Despite breathless coverage of Venezuela’s vanishing supply of condoms, toilet paper, and beer, perhaps the country’s most debilitating shortage has been that of food, which appears to be a motivating factor for growing antigovernment sentiment.

“I want the recall because I don’t have food,” one woman told the Venezuelan commentary site Contrapunto, referring to a referendum to recall President Nicolas Maduro that has so far reportedly drawn more than a million signatures in support.
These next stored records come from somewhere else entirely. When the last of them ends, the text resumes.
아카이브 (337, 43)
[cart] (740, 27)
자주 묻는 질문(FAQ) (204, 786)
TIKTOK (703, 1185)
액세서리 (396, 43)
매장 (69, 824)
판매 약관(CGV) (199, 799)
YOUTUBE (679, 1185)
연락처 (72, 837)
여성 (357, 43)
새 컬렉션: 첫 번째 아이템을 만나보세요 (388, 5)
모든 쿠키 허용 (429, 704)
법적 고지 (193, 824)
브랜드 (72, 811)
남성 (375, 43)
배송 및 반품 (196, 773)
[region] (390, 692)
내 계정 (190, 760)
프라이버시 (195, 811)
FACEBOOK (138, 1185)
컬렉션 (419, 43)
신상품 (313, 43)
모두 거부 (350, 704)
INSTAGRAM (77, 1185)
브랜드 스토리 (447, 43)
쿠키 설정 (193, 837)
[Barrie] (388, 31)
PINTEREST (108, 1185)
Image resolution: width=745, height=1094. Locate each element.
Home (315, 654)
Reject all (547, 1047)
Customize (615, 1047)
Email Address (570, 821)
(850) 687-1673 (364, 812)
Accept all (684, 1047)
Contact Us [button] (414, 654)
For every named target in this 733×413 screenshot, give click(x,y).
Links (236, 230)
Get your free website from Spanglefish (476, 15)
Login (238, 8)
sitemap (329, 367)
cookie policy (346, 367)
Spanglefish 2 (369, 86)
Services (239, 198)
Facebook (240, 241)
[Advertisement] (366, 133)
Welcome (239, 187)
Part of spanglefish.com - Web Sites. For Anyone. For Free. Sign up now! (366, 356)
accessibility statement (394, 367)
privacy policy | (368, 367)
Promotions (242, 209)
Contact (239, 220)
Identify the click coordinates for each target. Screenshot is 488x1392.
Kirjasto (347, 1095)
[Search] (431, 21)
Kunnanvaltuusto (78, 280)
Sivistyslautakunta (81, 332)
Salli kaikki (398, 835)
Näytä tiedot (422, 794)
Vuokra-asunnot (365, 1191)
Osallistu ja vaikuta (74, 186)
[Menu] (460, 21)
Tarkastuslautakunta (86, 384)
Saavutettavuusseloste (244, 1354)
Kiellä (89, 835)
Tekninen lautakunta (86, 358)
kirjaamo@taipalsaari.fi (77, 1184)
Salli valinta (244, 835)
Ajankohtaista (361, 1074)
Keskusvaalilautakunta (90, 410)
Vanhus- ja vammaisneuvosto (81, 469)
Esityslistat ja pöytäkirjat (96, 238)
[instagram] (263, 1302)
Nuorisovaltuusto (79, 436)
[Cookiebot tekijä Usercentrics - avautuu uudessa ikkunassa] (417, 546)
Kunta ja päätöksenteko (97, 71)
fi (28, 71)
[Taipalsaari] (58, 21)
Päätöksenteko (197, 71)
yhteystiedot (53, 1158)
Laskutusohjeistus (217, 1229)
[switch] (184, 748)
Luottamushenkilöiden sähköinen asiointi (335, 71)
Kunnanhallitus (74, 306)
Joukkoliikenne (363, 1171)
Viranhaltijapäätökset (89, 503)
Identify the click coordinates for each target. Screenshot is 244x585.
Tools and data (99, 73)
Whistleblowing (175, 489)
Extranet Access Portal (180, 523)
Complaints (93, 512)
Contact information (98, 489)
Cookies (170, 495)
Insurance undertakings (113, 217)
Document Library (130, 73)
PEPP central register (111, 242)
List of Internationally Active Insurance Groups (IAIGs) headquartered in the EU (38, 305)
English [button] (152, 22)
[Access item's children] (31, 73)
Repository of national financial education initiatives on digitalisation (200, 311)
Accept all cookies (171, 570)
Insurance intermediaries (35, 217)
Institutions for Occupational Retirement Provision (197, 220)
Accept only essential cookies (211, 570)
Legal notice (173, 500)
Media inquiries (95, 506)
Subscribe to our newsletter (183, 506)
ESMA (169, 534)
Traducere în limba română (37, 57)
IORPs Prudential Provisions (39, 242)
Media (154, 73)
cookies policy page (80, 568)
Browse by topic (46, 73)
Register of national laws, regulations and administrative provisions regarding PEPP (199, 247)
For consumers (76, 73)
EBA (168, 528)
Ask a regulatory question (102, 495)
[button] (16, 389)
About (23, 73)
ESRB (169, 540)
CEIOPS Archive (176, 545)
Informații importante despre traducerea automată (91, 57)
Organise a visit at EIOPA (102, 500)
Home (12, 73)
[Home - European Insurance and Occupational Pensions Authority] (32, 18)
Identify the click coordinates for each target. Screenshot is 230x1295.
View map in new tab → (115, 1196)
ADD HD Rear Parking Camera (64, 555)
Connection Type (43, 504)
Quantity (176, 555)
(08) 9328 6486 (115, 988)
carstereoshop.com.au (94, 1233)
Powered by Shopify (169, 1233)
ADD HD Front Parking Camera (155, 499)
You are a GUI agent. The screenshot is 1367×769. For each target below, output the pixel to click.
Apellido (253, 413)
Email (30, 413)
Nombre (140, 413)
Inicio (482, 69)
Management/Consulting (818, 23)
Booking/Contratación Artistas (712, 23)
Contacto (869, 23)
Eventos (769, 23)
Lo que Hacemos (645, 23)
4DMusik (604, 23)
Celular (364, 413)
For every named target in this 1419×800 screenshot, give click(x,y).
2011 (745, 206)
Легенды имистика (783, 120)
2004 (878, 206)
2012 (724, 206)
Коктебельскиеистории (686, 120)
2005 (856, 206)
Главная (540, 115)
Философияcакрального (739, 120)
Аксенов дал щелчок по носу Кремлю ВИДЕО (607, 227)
“We want out of this agony — there is too much need in the streets,” another woman told Contrapunto. “We have much pressure because there is no food and every day we have to ask ourselves what we are going to eat.”

Government supporters have long pointed proudly to the improvement in eating under socialist leader Hugo Chavez, who used oil income to subsidize food for the poor during his 14 years in office (1999 to 2013) and won UN plaudits for it.

But Reuters notes that Maduro, Chavez’s successor, has faced a collapse in the price of oil, which provides almost all of Venezuela’s foreign income. He has also blamed an opposition-led “economic war,” which critics deride as an excuse.

Living in a severe recession and a dysfunctional state-run economy, poorer families say they sometimes skip meals and rely more on starch foods, Reuters reports.

“We are eating worse than before,” Liliana Tovar, a Caracas resident, told Reuters in late April. “If we eat breakfast, we don’t eat lunch, if we eat lunch, we don’t eat dinner, and if we eat dinner, we don’t eat breakfast.”

As Scott Adams said, "When one person doesn’t understand economics, we call it ignorance. When millions don’t, we call it a political movement."